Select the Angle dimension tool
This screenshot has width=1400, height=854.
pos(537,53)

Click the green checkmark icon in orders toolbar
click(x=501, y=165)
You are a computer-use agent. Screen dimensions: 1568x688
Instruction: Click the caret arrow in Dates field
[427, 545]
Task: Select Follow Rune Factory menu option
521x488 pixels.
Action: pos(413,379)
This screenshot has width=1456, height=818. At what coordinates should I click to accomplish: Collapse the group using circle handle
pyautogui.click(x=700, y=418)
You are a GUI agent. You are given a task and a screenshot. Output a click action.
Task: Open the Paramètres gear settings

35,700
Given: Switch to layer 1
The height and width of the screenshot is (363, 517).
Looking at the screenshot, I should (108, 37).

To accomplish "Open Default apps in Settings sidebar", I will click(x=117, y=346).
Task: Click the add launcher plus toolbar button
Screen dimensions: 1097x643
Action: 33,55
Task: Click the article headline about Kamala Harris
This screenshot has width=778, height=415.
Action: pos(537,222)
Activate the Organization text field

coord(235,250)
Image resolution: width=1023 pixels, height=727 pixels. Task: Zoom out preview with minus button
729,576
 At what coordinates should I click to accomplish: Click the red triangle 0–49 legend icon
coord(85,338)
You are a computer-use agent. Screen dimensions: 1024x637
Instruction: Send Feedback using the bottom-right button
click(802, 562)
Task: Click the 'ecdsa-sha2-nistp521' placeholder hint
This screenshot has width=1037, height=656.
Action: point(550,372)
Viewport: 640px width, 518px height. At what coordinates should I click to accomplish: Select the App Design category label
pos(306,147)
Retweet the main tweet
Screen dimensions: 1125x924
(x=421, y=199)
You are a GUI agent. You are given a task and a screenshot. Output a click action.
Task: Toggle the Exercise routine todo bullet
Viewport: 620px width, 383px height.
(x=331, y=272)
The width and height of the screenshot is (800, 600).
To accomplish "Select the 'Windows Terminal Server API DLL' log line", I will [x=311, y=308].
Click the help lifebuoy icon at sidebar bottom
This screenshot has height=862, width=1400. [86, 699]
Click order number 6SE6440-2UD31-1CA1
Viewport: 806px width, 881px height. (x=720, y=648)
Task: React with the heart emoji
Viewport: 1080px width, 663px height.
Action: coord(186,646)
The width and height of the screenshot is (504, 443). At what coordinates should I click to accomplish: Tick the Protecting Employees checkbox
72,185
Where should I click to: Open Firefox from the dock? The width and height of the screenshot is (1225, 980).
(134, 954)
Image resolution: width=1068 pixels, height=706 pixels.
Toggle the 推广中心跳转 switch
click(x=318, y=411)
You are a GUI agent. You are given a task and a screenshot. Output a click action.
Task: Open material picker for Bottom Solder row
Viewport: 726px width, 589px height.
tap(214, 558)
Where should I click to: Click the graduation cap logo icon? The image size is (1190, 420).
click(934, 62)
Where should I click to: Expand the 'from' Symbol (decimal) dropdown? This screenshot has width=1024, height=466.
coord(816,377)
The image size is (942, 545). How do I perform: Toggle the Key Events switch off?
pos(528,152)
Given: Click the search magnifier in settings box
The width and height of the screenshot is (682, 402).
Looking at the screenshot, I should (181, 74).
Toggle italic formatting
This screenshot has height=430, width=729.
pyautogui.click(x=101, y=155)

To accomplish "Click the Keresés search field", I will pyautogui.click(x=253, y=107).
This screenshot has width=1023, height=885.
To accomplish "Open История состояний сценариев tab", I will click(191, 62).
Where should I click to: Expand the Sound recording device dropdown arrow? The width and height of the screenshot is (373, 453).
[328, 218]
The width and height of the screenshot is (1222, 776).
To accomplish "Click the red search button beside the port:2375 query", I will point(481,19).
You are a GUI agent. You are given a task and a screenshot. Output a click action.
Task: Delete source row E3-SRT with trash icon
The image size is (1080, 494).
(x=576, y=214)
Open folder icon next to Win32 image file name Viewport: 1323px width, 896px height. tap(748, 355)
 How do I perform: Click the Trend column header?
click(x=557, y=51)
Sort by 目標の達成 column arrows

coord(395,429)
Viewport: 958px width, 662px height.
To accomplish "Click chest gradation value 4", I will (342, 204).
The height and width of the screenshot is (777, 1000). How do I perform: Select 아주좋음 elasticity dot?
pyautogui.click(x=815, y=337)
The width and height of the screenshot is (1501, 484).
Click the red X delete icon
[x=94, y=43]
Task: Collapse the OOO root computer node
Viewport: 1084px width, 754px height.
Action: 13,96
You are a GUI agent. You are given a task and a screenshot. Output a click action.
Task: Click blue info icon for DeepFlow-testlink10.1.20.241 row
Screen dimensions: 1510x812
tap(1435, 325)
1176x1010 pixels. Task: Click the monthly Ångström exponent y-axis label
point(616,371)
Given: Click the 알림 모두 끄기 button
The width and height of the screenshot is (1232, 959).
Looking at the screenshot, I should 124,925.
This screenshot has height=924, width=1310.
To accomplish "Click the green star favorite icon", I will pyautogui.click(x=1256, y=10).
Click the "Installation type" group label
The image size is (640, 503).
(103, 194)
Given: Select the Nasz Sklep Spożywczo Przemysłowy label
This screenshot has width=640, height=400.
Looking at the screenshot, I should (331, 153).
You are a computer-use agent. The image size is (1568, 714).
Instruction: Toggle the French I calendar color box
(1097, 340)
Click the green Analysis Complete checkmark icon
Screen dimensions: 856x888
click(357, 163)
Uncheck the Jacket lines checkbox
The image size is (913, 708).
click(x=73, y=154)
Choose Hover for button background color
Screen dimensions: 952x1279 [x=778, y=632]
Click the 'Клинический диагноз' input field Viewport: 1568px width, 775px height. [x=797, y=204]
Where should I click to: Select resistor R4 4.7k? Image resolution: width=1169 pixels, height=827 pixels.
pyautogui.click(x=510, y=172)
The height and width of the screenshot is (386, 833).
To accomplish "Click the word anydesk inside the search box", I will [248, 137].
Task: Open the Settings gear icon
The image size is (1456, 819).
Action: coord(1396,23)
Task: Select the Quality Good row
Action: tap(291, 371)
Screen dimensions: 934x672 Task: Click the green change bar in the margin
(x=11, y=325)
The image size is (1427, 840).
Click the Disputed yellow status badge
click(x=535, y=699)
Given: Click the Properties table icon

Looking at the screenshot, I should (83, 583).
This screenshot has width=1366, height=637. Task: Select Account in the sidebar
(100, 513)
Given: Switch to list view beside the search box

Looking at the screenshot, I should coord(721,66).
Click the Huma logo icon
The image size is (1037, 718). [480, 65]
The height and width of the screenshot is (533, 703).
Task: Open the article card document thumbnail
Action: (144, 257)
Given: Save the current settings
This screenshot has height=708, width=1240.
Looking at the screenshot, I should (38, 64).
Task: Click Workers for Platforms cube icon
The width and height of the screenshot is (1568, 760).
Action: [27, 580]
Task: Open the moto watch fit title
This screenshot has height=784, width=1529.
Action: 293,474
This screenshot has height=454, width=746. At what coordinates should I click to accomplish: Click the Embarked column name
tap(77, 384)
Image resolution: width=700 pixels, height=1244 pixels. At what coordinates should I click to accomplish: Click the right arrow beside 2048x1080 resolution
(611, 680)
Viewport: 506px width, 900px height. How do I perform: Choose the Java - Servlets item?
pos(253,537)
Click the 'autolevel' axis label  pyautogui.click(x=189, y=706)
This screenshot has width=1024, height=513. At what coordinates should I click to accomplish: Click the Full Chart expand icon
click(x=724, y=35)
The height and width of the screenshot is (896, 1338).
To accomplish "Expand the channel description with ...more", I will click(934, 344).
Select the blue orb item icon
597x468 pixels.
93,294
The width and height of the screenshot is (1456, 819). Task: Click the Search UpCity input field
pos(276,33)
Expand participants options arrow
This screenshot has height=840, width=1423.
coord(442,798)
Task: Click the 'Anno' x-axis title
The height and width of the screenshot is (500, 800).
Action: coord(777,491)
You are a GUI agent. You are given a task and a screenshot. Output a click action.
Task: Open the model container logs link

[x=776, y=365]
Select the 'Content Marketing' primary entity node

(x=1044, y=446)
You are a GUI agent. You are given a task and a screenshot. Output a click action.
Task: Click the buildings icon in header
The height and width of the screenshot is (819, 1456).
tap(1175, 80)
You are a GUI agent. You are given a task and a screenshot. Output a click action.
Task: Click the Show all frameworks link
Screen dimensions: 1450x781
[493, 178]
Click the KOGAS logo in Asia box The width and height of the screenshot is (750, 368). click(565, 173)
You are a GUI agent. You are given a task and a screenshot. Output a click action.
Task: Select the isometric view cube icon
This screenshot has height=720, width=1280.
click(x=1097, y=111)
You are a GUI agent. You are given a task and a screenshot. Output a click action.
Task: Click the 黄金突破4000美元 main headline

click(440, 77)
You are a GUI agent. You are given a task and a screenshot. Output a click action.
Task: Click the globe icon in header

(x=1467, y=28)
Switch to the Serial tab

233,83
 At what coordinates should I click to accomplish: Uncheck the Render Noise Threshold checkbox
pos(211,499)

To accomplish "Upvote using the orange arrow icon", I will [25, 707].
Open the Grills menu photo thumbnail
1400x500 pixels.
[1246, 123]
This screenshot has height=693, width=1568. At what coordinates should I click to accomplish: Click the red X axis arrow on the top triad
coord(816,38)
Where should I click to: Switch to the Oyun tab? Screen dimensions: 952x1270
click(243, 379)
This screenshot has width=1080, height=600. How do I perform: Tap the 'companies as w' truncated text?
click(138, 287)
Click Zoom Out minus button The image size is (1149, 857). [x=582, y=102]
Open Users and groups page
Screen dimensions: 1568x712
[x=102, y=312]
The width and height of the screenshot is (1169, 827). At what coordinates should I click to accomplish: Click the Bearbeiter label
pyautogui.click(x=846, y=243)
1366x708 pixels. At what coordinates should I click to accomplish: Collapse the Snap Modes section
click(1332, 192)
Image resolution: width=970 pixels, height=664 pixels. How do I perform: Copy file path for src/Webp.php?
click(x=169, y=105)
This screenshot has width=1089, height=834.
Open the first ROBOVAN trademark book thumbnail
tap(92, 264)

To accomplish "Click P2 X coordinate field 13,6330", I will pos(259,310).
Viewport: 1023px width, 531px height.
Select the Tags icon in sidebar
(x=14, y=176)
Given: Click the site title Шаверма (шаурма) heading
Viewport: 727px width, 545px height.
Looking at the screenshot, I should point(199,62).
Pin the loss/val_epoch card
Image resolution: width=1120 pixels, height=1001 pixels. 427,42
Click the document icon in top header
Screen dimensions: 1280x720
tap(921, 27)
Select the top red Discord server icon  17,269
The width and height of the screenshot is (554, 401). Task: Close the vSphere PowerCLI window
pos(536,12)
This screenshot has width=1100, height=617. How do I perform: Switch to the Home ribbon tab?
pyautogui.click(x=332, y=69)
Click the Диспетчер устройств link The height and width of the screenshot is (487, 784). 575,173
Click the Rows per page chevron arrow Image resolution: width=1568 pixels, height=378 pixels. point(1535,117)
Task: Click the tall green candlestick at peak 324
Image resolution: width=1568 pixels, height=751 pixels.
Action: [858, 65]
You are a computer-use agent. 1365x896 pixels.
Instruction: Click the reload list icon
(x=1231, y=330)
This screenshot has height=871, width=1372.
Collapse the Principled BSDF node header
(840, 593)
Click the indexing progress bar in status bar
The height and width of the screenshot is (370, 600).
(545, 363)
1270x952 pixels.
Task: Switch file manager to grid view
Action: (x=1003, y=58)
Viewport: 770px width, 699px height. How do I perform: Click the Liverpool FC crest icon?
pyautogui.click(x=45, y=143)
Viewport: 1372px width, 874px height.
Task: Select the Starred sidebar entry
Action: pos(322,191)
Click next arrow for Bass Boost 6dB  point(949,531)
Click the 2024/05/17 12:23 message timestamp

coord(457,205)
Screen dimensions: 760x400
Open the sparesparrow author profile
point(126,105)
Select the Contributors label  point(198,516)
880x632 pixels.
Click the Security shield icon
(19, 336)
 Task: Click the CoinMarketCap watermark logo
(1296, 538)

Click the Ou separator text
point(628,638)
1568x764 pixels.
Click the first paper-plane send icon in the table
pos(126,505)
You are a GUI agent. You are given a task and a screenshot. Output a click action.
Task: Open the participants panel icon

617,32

|---|

- **SET TASK**
Reproduce the listing above verbatim, starting with its very first line and going on through the line with "Action: point(550,372)", including both of those lines.

- **OUTPUT BELOW**
Select the Angle dimension tool
This screenshot has width=1400, height=854.
pos(537,53)

Click the green checkmark icon in orders toolbar
click(x=501, y=165)
You are a computer-use agent. Screen dimensions: 1568x688
Instruction: Click the caret arrow in Dates field
[427, 545]
Task: Select Follow Rune Factory menu option
521x488 pixels.
Action: pos(413,379)
This screenshot has width=1456, height=818. At what coordinates should I click to accomplish: Collapse the group using circle handle
pyautogui.click(x=700, y=418)
You are a GUI agent. You are given a task and a screenshot. Output a click action.
Task: Open the Paramètres gear settings

35,700
Given: Switch to layer 1
The height and width of the screenshot is (363, 517).
Looking at the screenshot, I should (108, 37).

To accomplish "Open Default apps in Settings sidebar", I will click(x=117, y=346).
Task: Click the add launcher plus toolbar button
Screen dimensions: 1097x643
Action: 33,55
Task: Click the article headline about Kamala Harris
This screenshot has width=778, height=415.
Action: pos(537,222)
Activate the Organization text field

coord(235,250)
Image resolution: width=1023 pixels, height=727 pixels. Task: Zoom out preview with minus button
729,576
 At what coordinates should I click to accomplish: Click the red triangle 0–49 legend icon
coord(85,338)
You are a computer-use agent. Screen dimensions: 1024x637
Instruction: Send Feedback using the bottom-right button
click(802, 562)
Task: Click the 'ecdsa-sha2-nistp521' placeholder hint
This screenshot has width=1037, height=656.
Action: point(550,372)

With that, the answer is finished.